[[ THE DATA, beginning ]]
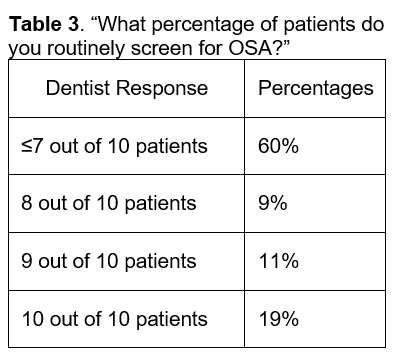
Task: Click the word 'patients' in 8 out of 10 row
Action: tap(161, 203)
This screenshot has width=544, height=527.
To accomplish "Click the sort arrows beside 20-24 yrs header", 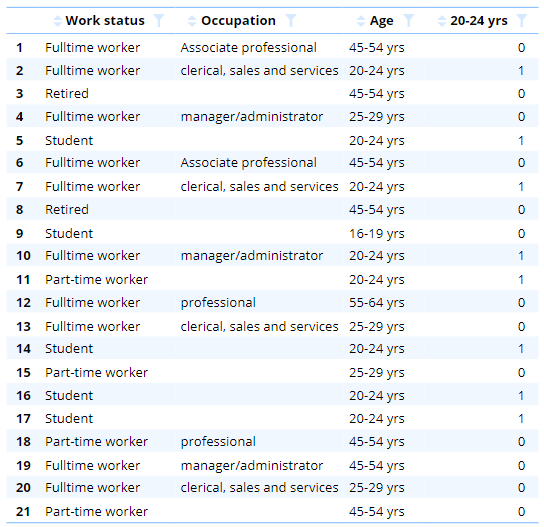I will pos(442,21).
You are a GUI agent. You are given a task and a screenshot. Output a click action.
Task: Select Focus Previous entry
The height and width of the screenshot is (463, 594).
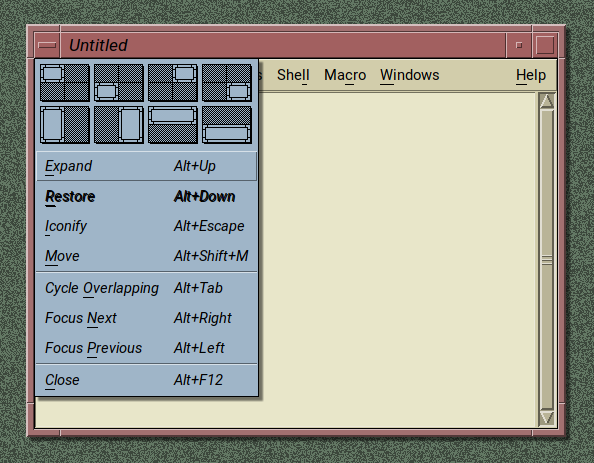[147, 348]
[[ THE DATA, end ]]
## ABOUT THIS EXERCISE:
With pictures excluded, copy exactly the lines from the line containing "The height and" through the last line of the listing above, both ends included.

## ANSWER AREA:
The height and width of the screenshot is (463, 594).
[147, 348]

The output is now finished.